For the entries that follow, set down each one exactly and drop any pictures.

════════════════

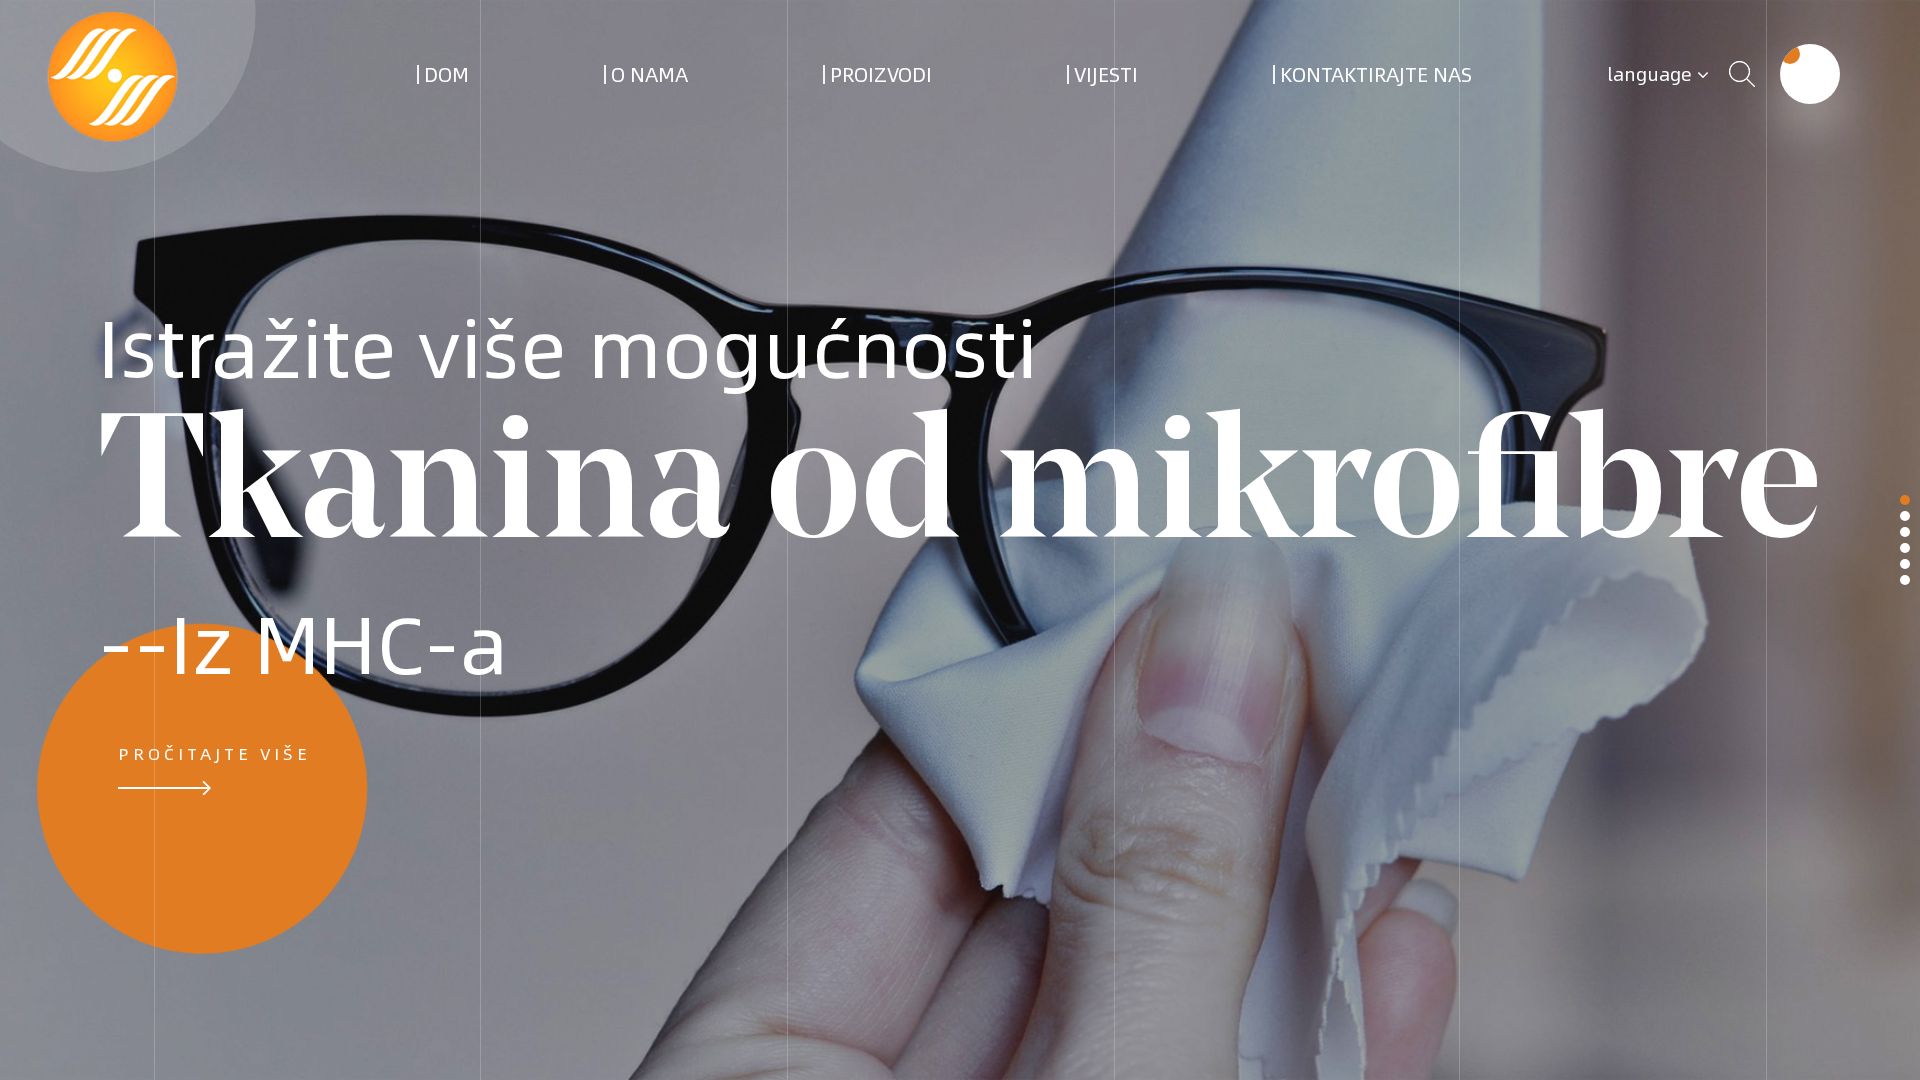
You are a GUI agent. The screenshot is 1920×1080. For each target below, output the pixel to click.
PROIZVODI (881, 74)
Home (1905, 500)
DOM (446, 74)
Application (1905, 548)
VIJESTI (1106, 74)
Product (1905, 516)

════════════════

RESULT BELOW:
You are a GUI agent. The screenshot is 1920×1080. For each target below, output the pixel to click.
PROIZVODI (881, 74)
Home (1905, 500)
DOM (446, 74)
Application (1905, 548)
VIJESTI (1106, 74)
Product (1905, 516)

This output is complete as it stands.